(RECORD SET begins)

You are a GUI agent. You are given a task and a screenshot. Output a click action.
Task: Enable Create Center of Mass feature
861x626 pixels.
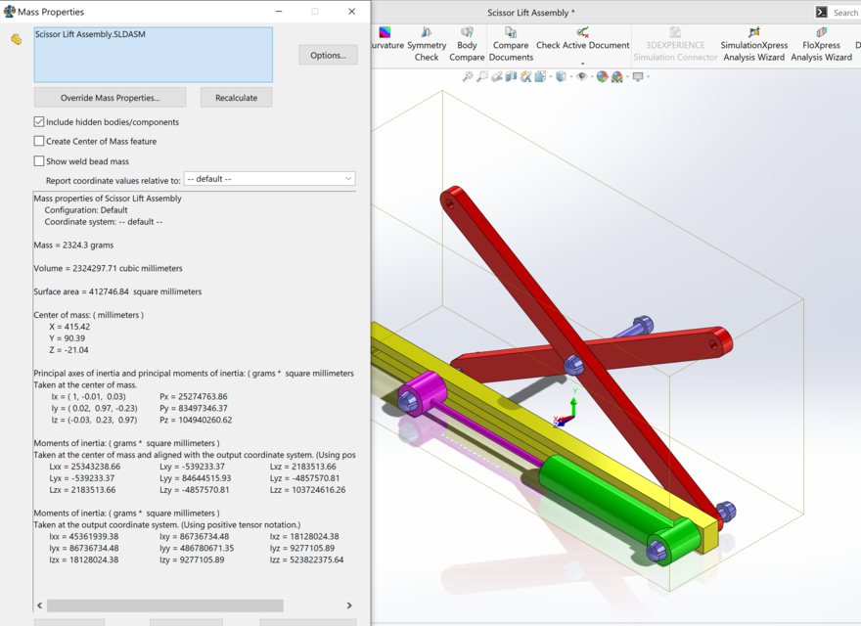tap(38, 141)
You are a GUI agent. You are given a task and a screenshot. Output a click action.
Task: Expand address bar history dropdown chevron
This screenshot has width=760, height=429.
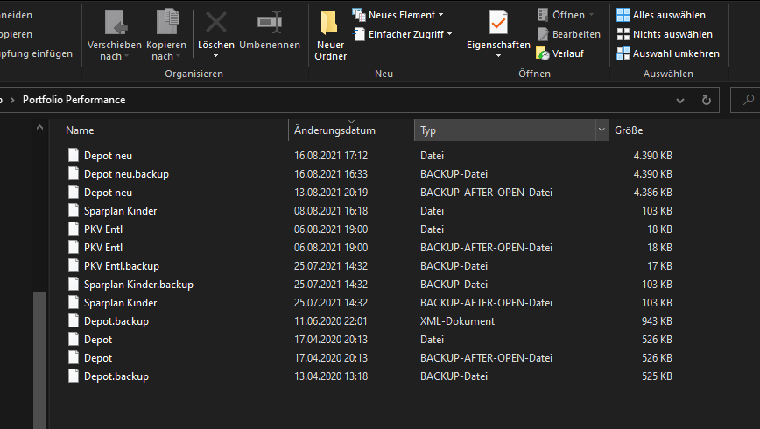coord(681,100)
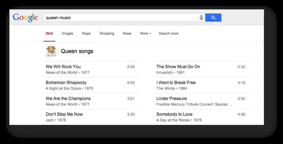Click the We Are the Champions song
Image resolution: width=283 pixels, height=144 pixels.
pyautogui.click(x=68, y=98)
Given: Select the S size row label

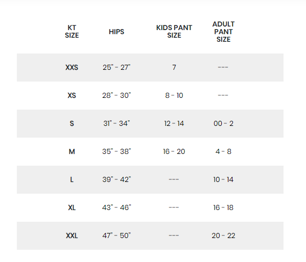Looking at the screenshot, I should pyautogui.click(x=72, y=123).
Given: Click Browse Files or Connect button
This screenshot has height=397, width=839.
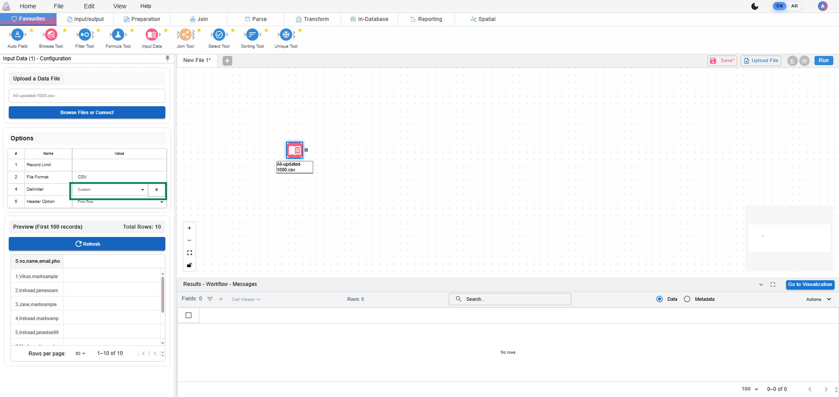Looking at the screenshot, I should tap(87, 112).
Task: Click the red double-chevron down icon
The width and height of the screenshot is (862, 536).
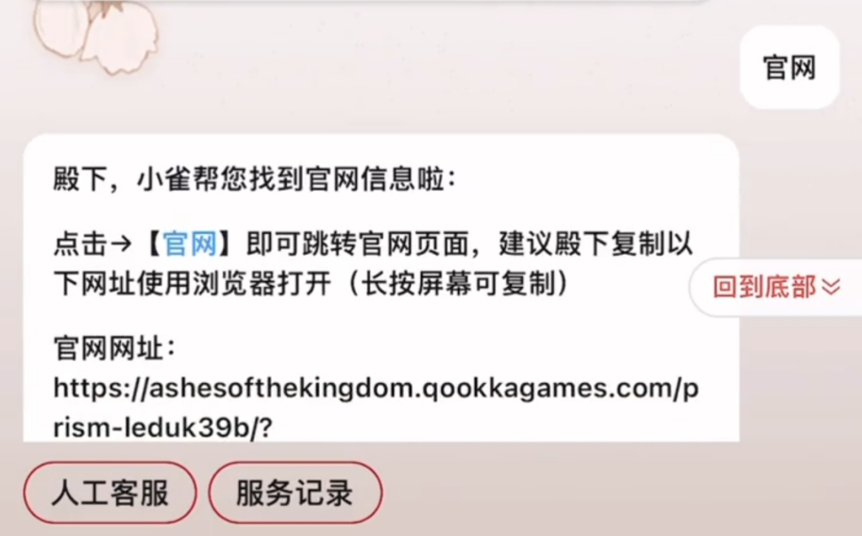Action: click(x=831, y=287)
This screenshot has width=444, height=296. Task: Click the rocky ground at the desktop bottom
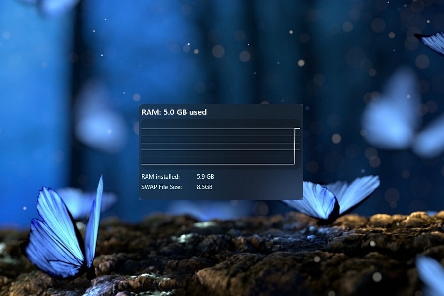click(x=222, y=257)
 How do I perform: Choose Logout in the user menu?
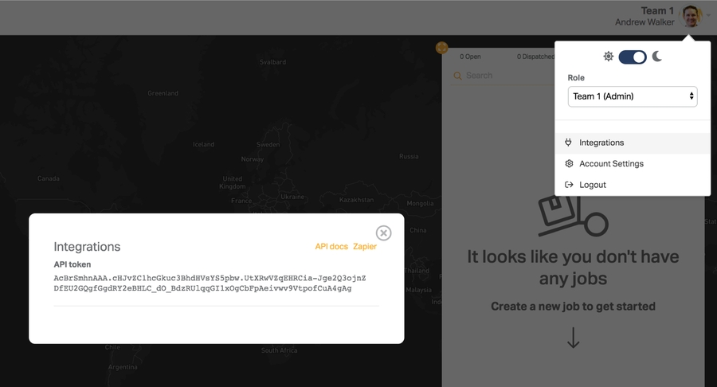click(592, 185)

(RECORD SET ends)

WHAT NEEDS TO BE DONE — Pictures in the entries do not go into the copy. Print only the lines starting at the one containing "Task: Enable Create Center of Mass feature" and ending at the one containing "Task: Expand address", exactly as they appear.

ANSWER TO THE PROBLEM —
Task: Enable Create Center of Mass feature
861x626 pixels.
tap(38, 141)
You are a GUI agent. You are given a task and a screenshot. Output a click action.
Task: Expand address bar history dropdown chevron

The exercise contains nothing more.